━━━━━ Supplied data ━━━━━

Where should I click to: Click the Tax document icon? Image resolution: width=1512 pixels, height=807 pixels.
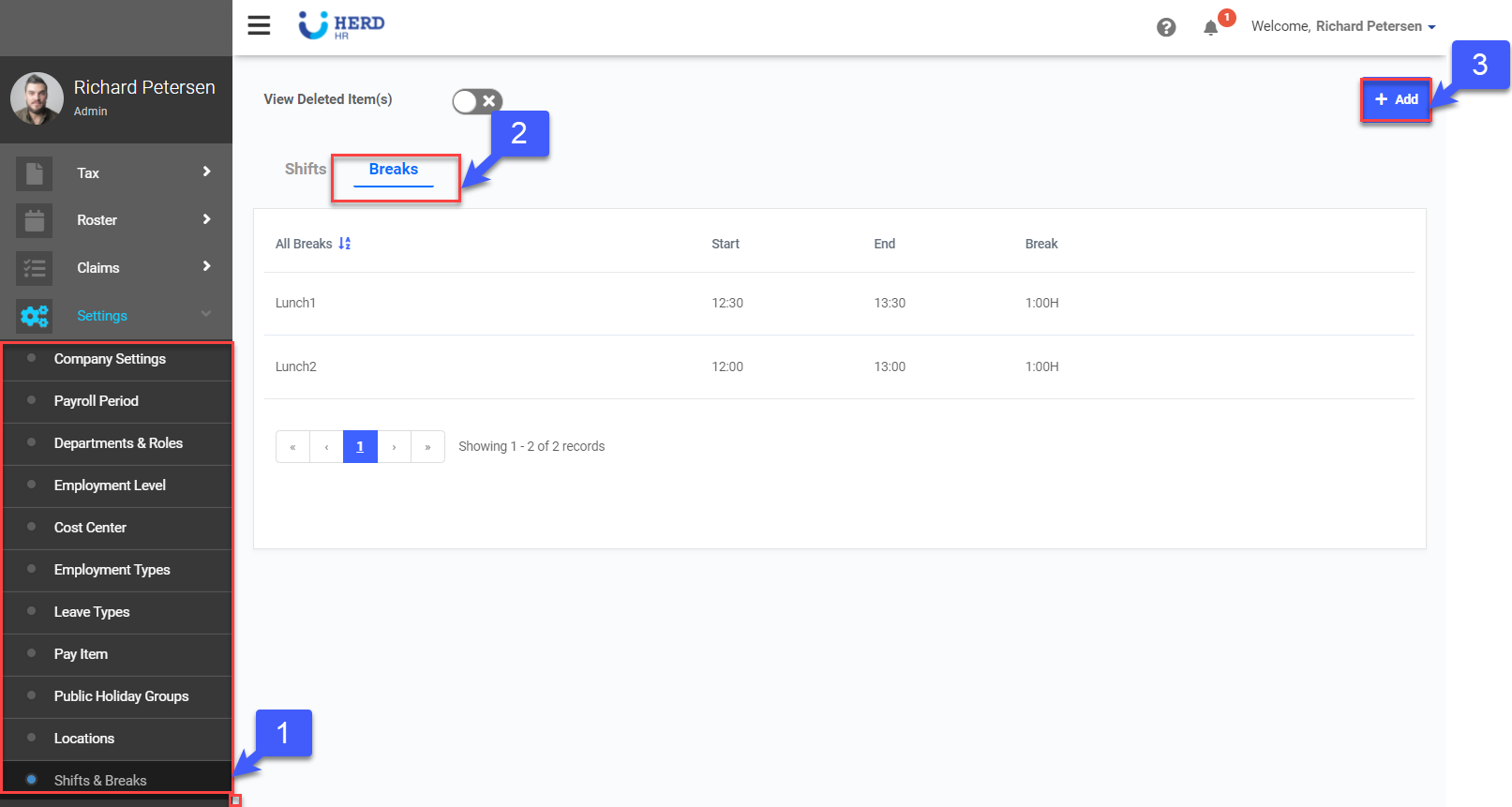pos(35,173)
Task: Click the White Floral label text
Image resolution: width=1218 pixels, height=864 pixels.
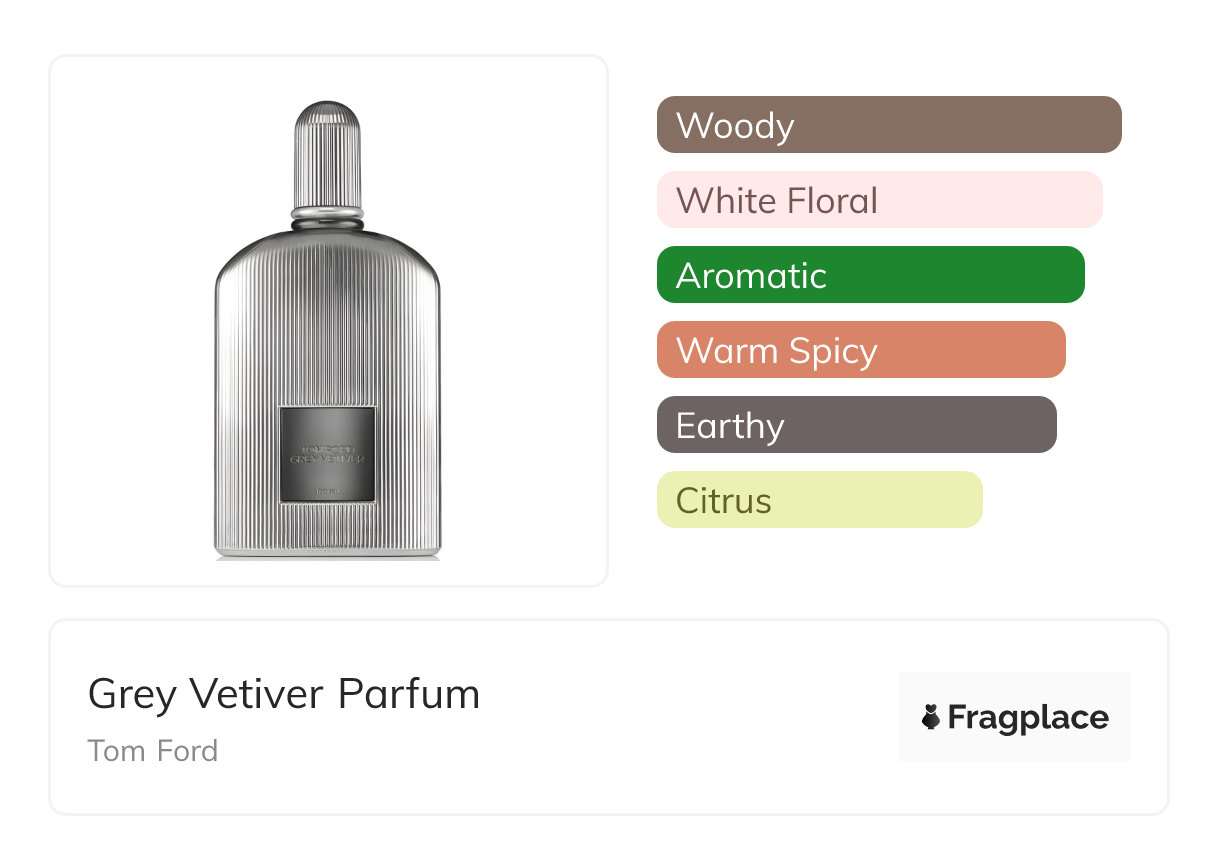Action: [777, 200]
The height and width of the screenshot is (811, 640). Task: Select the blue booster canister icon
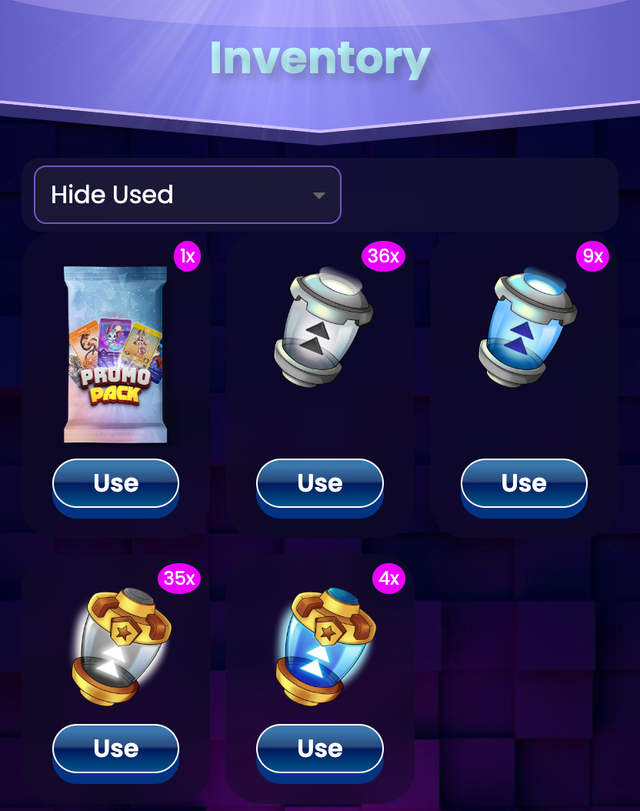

━━━━━

§ What the exercise asks: Print all the lines above again exactly, without any pictures.

§ Your response:
Where should I click to: Click the Tax document icon? Image resolution: width=1512 pixels, height=807 pixels.
pos(35,173)
Task: Click the White Floral label text
Image resolution: width=1218 pixels, height=864 pixels.
Action: [777, 200]
The height and width of the screenshot is (811, 640). Task: Select the blue booster canister icon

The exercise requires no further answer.